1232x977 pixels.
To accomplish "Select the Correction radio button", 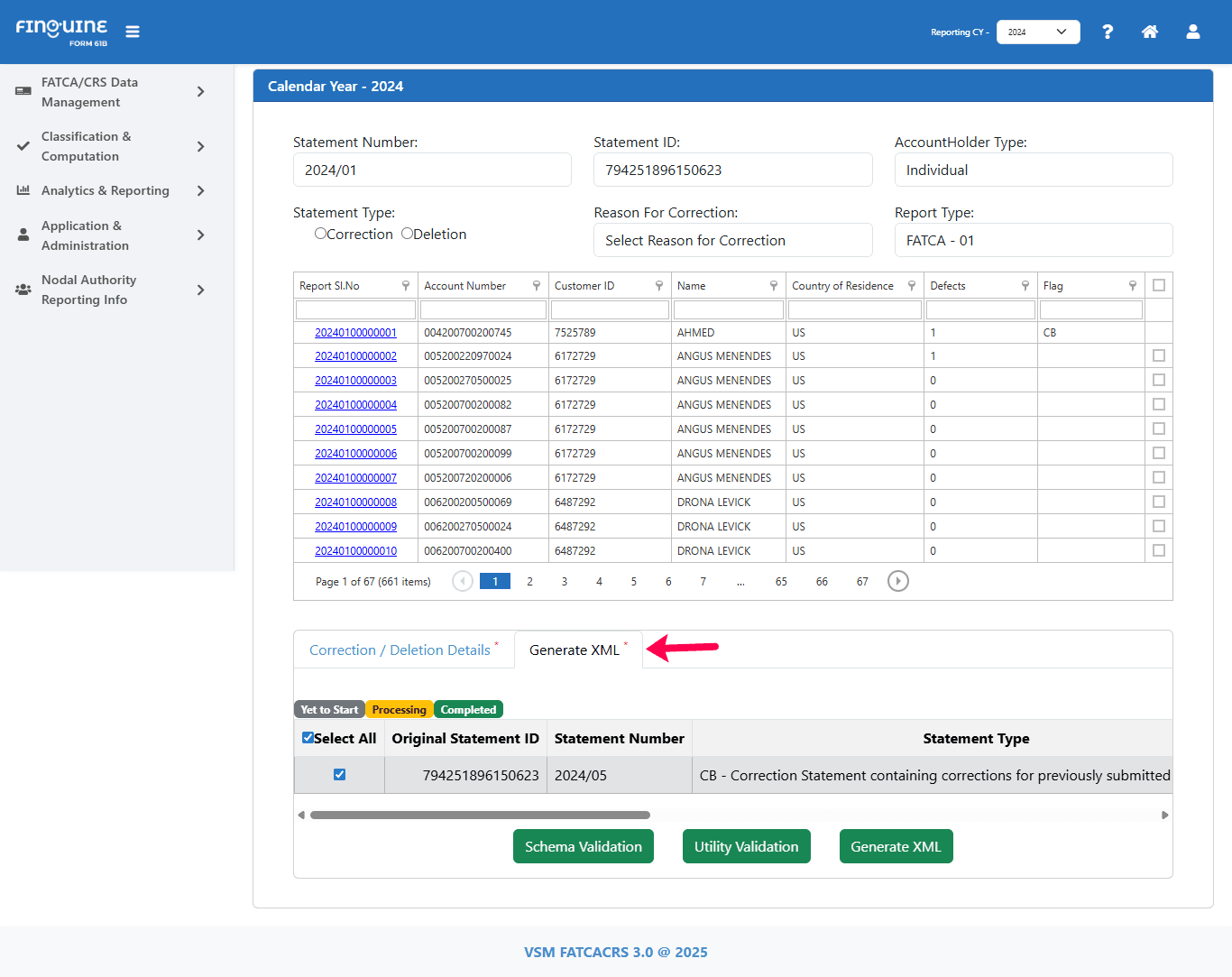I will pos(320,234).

- - - -

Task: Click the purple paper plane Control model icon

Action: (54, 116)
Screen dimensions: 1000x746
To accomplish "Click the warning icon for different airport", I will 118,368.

- - - -

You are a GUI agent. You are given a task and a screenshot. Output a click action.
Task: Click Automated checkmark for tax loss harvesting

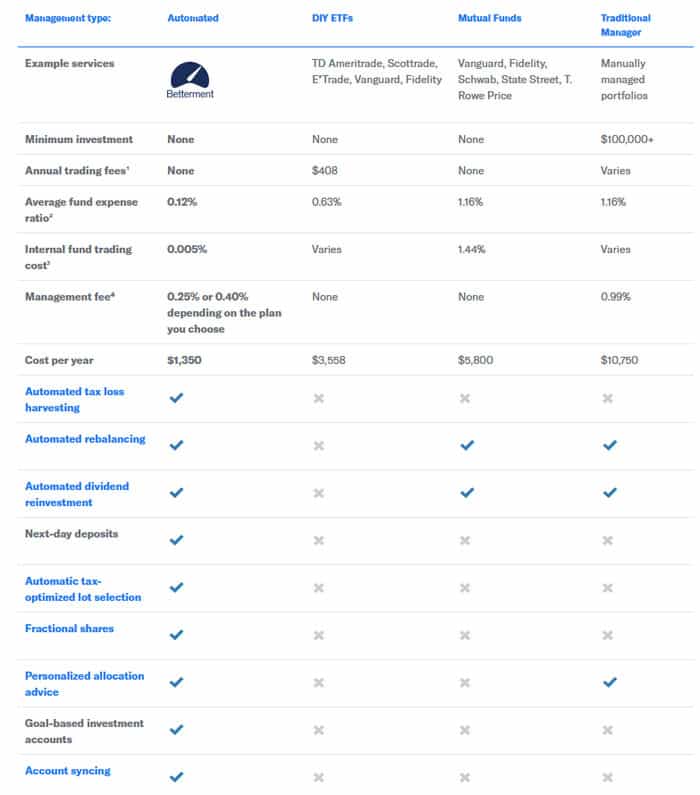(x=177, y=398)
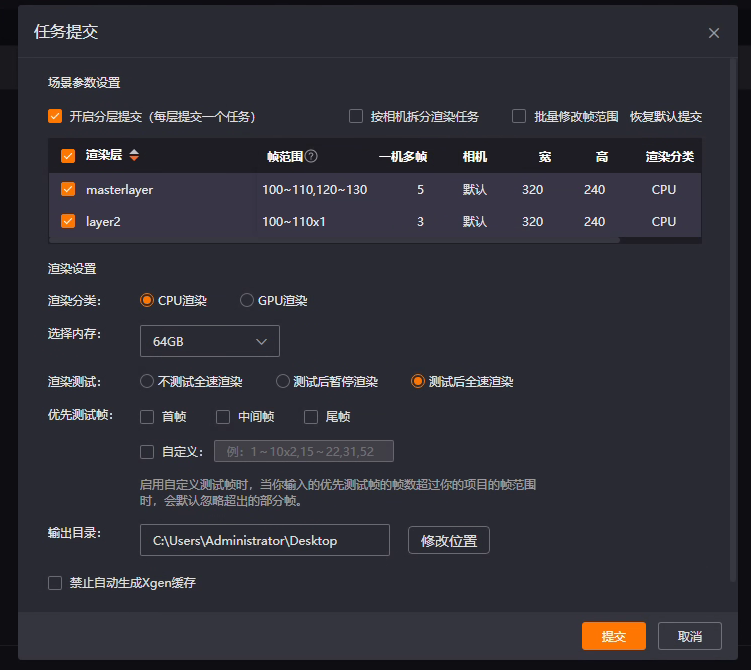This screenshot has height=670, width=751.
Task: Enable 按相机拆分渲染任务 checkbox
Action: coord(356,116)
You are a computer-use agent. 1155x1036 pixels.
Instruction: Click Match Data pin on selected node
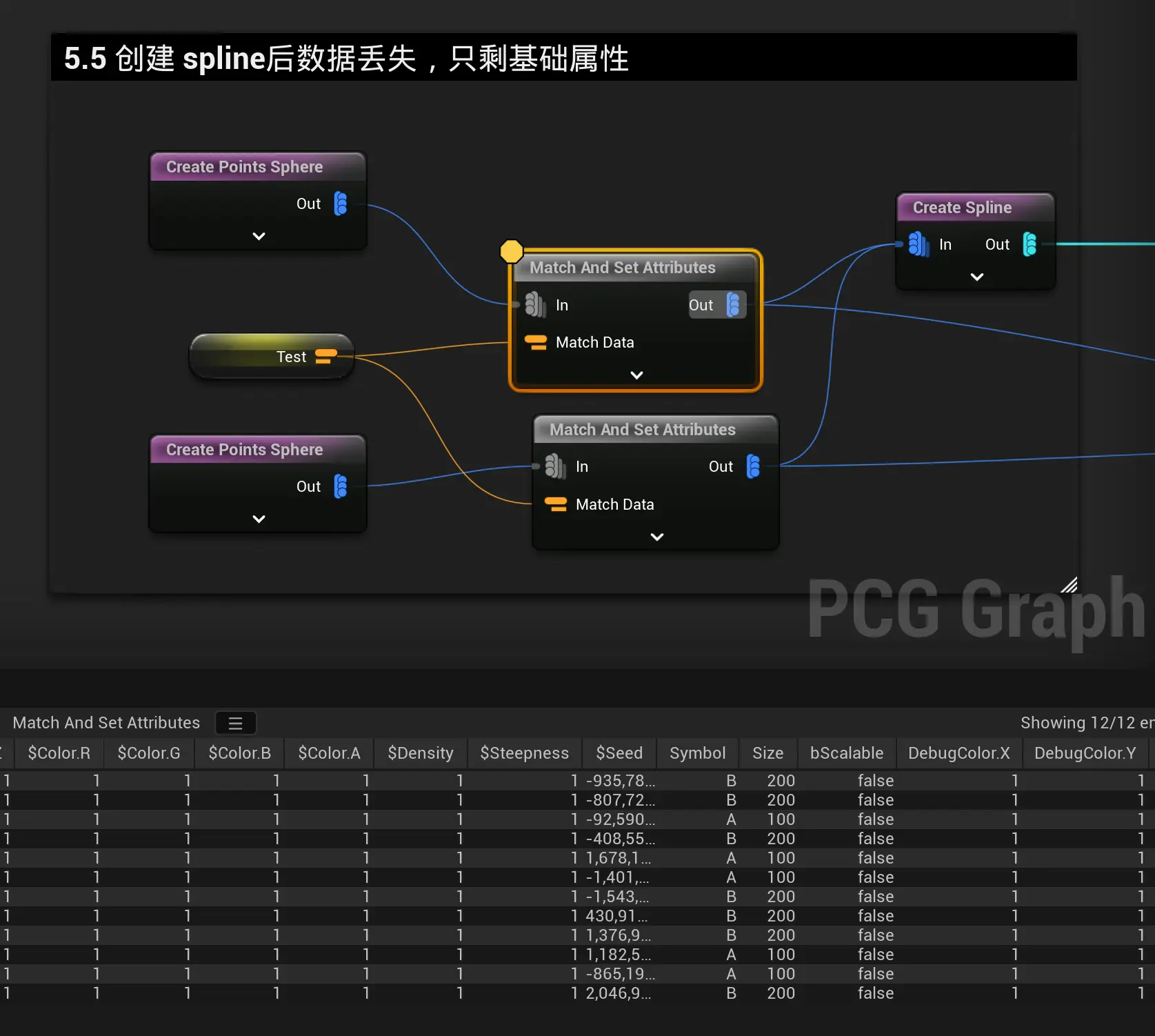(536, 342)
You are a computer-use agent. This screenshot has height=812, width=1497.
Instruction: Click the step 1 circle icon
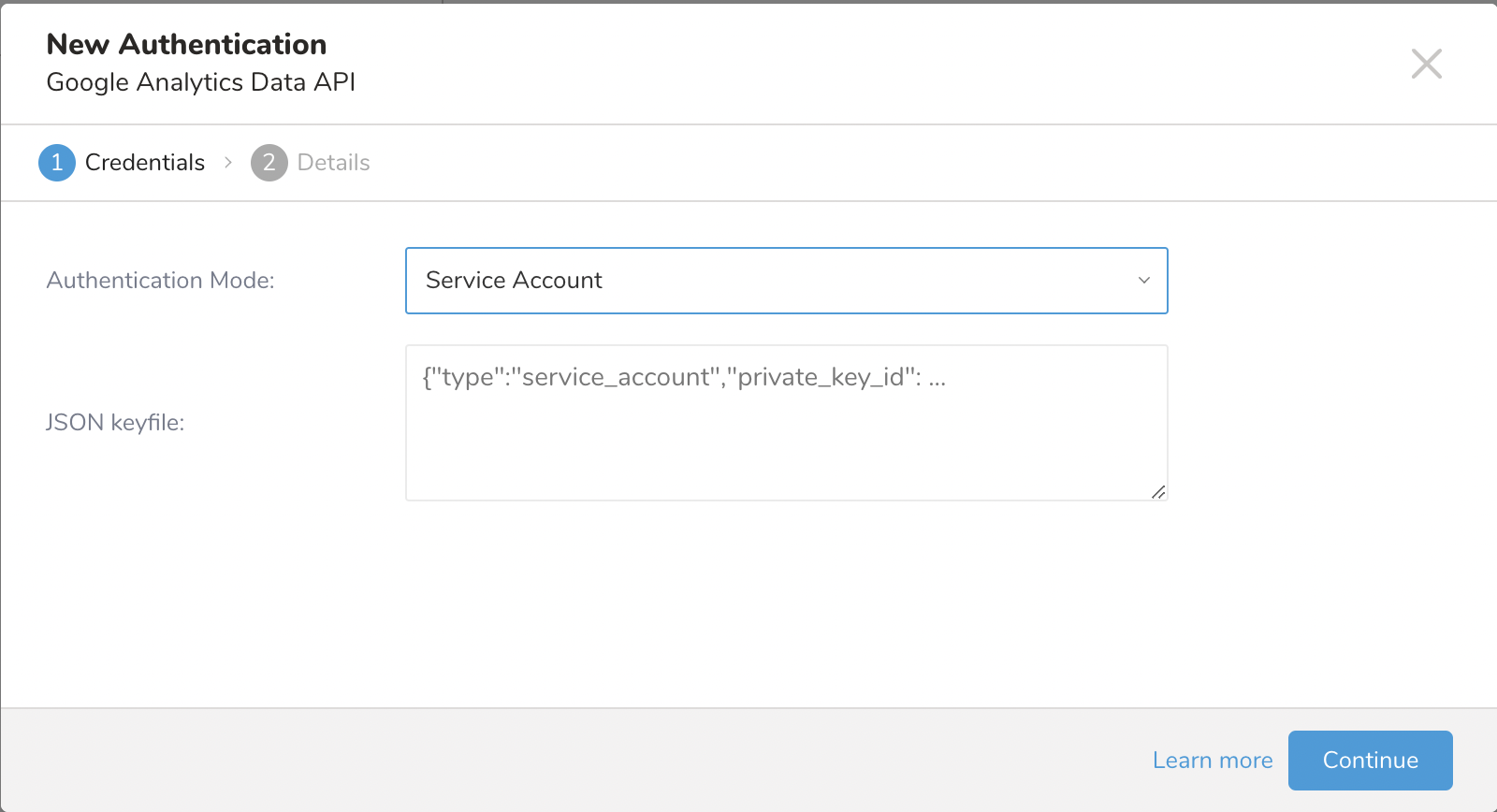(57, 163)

- - - -

Work to complete: Every line above that holds the string "agent" should be copied into the answer.

Finished exercise:
You are a GUI agent. You are given a task and a screenshot. Output a click action.
You are a computer-use agent. 1155x1036 pixels.
You are a computer-use agent. This screenshot has height=812, width=1497.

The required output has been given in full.